火曜日(ちょうど一年目)には父の名義の土地を遺贈した本家の従兄弟と酒を飲むことにした。何の料理を作ろうかなあ。
僕の後ろで嬉しそうにしている。10歳年上で、平野屋で7年一緒に働いた。僕はソフトで彼は「くるみ豆腐」で主灰していた。ベージコンが当たっていればどうなっていただろうか(笑)今ではもう少し年取っている。どうもこの写真の土地が遺贈した土地のようである。
父の父は、近所の娘であった母と結婚する時に、自宅の土地を分筆して父の名義とした。税金は当然父が払ったが、本家を支えて大きくなることが自分自身にも利益であった。
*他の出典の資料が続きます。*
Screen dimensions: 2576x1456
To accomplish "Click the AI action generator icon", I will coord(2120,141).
家という企業が所有する土地を兄弟で分けることを「戯け者(田分け)」と言うと聞いた。
本家は、分家が来たらごちそうを用意して、毎年何やかにやと渡す。早い話が、株主総会と配当金だと考えればいい。そして、見捨てることはなかった。このメンタリティが年金の始まりである。
この写真の中には僕はいない。もう誰もいなくなった。雪は毎年降っては消える。人というものは儚いものである。
この写真は父が大事に持っていたものだ。僕も大好き。
同じメンバーの写真である。子供が混ざっている(笑)。たしか僕が写真を撮った。父の兄弟では、一人だけ、105歳の兄だけが残っている。
僕は『百年しばた』というNPOを主催している。
遺言のつもりで書き始めたnoteも書き終わらない。この20年、苦しんで考えてきたことが形にできそうな気がしてきた。
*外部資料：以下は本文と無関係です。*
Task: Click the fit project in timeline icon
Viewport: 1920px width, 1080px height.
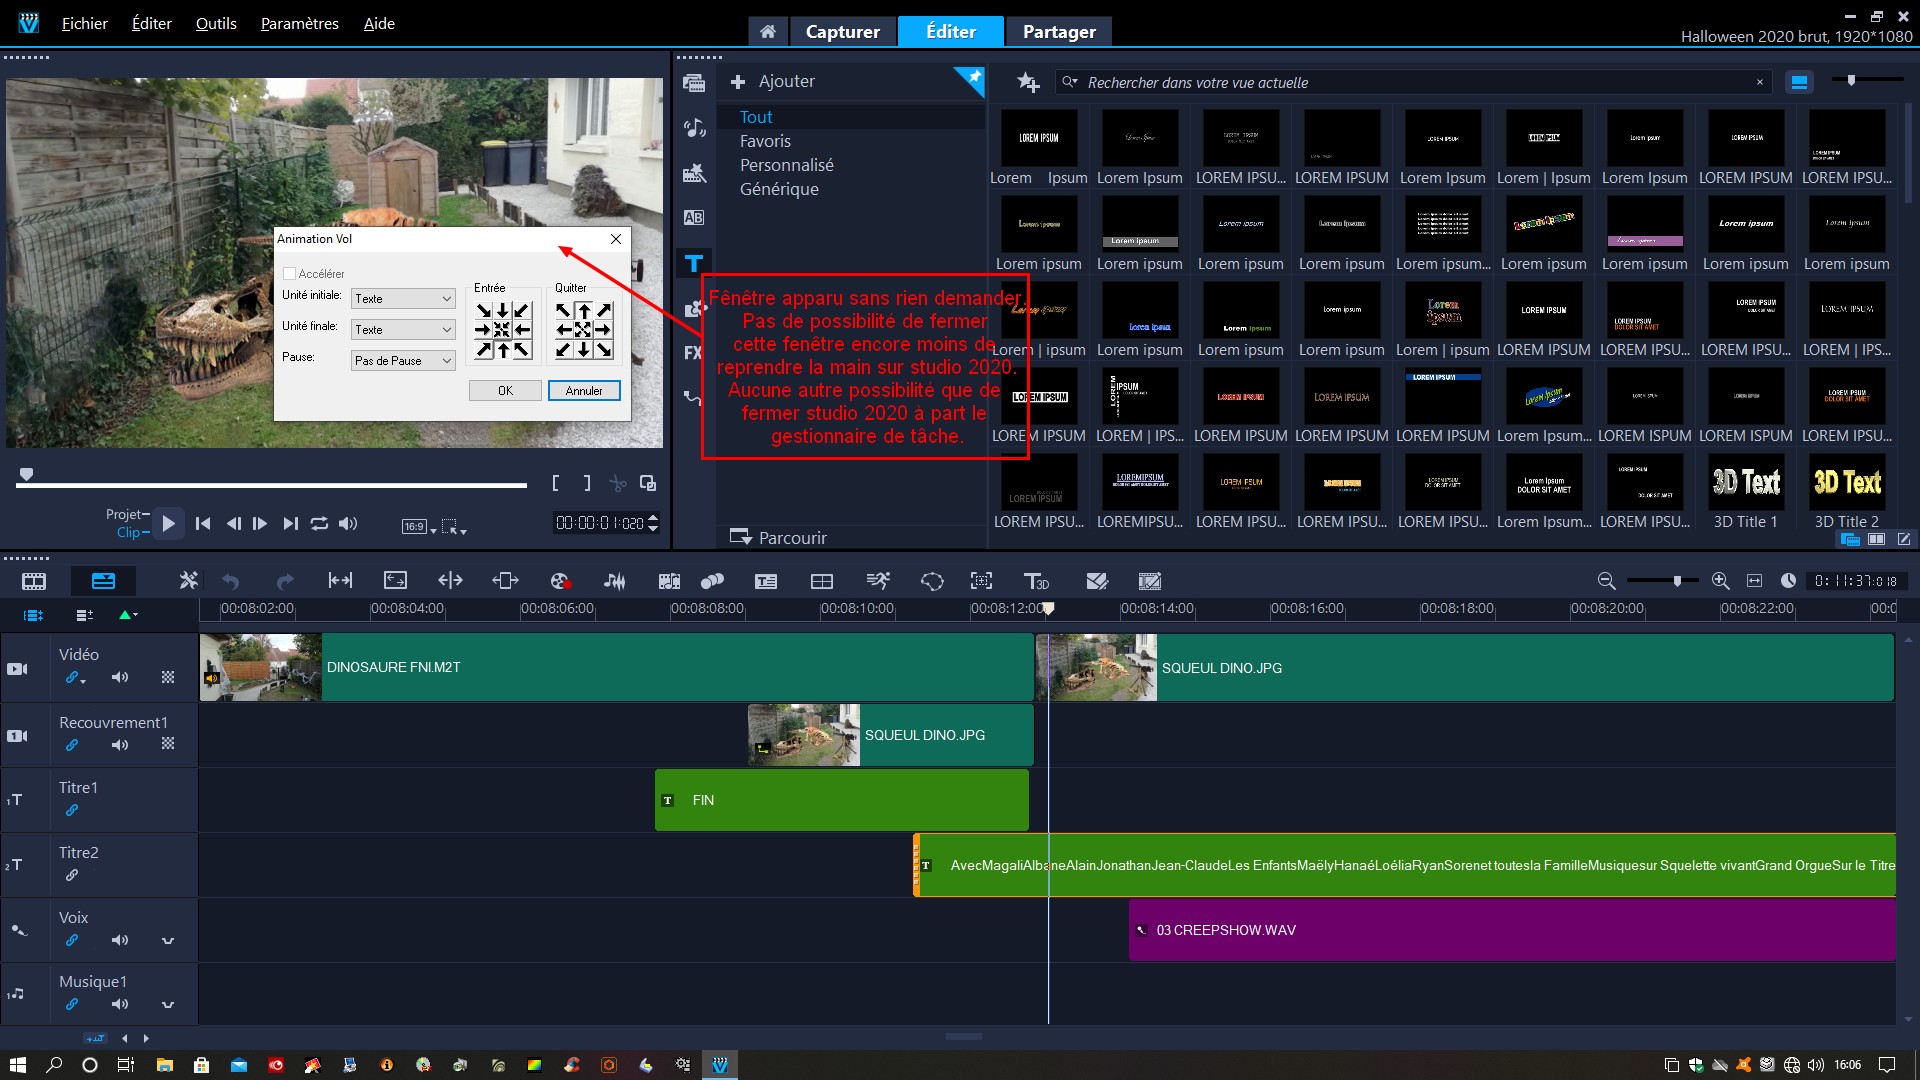Action: coord(1754,581)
この80年の変化を抜きにしては全て問題(医療・教育・介護・政治・格差)は論じることが出来ない。しかし、見事に権威ある学者様たちは、考えようともしない。今見える現象だけを論じる。科学的だから仕方あるまい。
僕には「魔法のメガネ」があある。父と母の人生を通してみる社会の変化、そして変わらないものを描きたい。僕はバリバリの構造主義者であり、実存文学者なのだ。
この一年は、2016年に始まった長い旅のピリオドになるような気がする。
そんな事を庭を眺めながら考えていた。
もしかしたら、春がきたのかもしれない。